Genomic signatures of hybridization on the neo-X chromosome of Rumex hastatulus

ABSTRACT

Natural hybrid zones provide opportunities for studies of the evolution of reproductive isolation in wild populations. Although several recent investigations have found that the formation of neo-sex chromosomes is associated with reproductive isolation, the mechanisms remain unclear in most cases. Here, we assess the contemporary structure of gene flow in the contact zone between largely allopatric cytotypes of the dioecious plant Rumex hastatulus, a species in which there is evidence of sex chromosome turn-over. Males to the west of the Mississippi river, USA, have an X and a single Y chromosome, whereas populations to the east of the river have undergone a chromosomal rearrangement giving rise to a larger X and two Y chromosomes. Using reduced-representation sequencing, we provide evidence that hybrids form readily and survive multiple backcross generations in the field, demonstrating the potential for ongoing gene flow between the cytotypes. At the scale of chromosomes, cline analysis of each chromosome separately captured no signals of difference in cline shape between chromosomes.

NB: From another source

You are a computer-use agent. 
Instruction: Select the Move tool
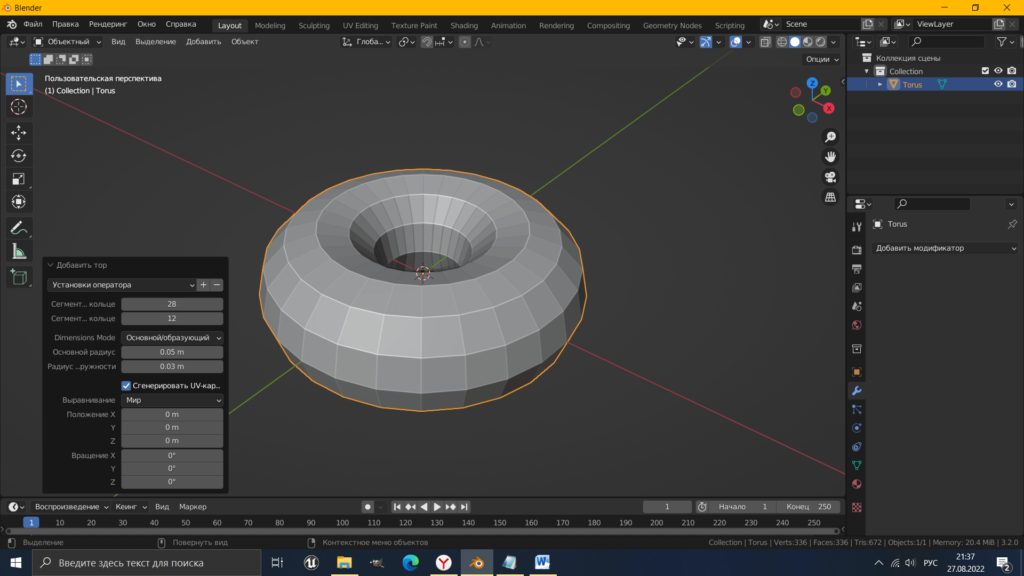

However, when comparing SNPs, principal component regression revealed a significant increase in the contribution of individual SNPs to inter-cytotype differentiation on the neo-X, but no correlation with recombination rate. Cline analysis revealed that the only SNPs with significantly shallower clines than the genome-average were located on the neo-X. Our data are consistent with a role for the neo-sex chromosome in reproductive isolation between R. hastatulus cytotypes. Our investigation highlights the importance of studying plant hybrid zones in species with sex chromosomes for understanding mechanisms of reproductive isolation and for understanding the role of gene flow in governing the spread of the neo-X chromosomes.